====== THE DATA
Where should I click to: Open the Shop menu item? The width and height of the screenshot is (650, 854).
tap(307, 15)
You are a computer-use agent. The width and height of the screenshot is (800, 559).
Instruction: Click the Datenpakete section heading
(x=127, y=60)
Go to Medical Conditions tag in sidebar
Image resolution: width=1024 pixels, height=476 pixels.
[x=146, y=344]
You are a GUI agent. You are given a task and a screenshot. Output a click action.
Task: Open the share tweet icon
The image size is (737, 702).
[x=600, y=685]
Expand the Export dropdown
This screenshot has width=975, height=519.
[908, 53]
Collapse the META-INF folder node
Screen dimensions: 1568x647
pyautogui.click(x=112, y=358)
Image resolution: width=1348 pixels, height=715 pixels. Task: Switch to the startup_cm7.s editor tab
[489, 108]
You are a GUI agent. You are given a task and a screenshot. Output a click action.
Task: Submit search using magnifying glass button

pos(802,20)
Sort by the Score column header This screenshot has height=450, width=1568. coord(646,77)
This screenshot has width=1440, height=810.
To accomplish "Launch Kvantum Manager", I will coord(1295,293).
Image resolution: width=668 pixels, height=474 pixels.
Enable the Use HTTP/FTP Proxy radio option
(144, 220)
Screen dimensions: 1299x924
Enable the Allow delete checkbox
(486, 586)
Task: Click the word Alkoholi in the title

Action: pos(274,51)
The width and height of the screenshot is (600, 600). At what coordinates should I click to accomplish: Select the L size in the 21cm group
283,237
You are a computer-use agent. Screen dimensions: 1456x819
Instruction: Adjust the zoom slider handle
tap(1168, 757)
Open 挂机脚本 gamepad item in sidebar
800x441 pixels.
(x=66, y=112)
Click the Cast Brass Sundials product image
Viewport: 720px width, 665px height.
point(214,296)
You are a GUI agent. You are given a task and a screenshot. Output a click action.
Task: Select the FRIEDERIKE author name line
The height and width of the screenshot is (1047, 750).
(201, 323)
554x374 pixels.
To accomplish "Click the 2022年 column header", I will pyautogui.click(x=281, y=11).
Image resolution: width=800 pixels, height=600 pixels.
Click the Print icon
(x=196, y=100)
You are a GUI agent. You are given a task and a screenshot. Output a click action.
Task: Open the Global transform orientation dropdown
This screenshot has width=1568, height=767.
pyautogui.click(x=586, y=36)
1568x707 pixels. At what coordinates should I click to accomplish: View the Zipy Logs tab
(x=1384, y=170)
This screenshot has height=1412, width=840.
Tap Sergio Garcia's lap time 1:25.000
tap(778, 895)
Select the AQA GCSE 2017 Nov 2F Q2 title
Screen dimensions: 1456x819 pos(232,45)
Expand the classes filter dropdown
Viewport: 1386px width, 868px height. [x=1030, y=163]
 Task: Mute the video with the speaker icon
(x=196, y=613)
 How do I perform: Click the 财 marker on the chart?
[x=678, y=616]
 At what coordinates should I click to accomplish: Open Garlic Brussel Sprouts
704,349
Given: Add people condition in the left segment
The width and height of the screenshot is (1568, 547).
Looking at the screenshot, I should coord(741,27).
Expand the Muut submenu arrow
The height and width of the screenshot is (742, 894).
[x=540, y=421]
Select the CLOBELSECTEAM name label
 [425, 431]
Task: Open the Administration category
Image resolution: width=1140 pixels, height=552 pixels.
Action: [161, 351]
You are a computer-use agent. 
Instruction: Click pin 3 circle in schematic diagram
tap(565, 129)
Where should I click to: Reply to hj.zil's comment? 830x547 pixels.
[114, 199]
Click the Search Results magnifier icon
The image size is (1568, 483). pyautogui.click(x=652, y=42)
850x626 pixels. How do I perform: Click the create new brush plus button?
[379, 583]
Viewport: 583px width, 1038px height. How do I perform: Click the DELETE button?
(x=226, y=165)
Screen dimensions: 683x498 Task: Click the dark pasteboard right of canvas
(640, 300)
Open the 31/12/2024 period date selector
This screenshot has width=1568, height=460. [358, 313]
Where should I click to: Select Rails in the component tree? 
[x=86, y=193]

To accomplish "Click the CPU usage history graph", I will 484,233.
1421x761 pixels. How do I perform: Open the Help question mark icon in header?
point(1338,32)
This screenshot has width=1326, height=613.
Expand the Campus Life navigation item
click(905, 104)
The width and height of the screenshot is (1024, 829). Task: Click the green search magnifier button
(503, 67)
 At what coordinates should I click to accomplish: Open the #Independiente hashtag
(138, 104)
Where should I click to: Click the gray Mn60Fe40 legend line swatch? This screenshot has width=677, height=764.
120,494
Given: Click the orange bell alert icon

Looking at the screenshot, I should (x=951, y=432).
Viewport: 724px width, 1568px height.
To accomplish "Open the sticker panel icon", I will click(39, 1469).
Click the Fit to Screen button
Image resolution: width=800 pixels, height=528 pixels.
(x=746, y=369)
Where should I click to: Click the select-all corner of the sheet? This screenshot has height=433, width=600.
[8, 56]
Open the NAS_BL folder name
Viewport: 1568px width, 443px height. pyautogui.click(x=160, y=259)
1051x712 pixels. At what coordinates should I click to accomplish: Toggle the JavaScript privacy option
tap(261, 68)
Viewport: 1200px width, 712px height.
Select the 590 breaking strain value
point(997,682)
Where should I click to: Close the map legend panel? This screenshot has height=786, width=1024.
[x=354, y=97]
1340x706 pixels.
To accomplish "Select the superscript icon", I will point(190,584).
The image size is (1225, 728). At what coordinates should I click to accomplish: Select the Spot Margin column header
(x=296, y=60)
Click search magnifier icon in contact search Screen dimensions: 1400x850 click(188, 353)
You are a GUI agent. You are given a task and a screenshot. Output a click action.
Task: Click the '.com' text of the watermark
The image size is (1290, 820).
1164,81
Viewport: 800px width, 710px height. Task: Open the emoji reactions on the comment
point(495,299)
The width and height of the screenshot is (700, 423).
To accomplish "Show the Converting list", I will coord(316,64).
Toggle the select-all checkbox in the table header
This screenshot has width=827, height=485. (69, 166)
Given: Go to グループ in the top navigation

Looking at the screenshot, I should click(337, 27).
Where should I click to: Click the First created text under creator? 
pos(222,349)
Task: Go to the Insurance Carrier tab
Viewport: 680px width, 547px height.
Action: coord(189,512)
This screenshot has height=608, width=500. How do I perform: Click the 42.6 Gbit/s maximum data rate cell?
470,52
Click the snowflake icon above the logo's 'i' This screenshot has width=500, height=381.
============
The lines to copy are those in the listing that contain the word "will".

To accomplish "Launch Kvantum Manager", I will coord(1295,293).
To accomplish "Click the 2022年 column header", I will pyautogui.click(x=281, y=11).
To accomplish "Click the CPU usage history graph", I will 484,233.
To accomplish "Open the sticker panel icon", I will click(39, 1469).
To accomplish "Select the superscript icon", I will point(190,584).
To accomplish "Show the Converting list", I will coord(316,64).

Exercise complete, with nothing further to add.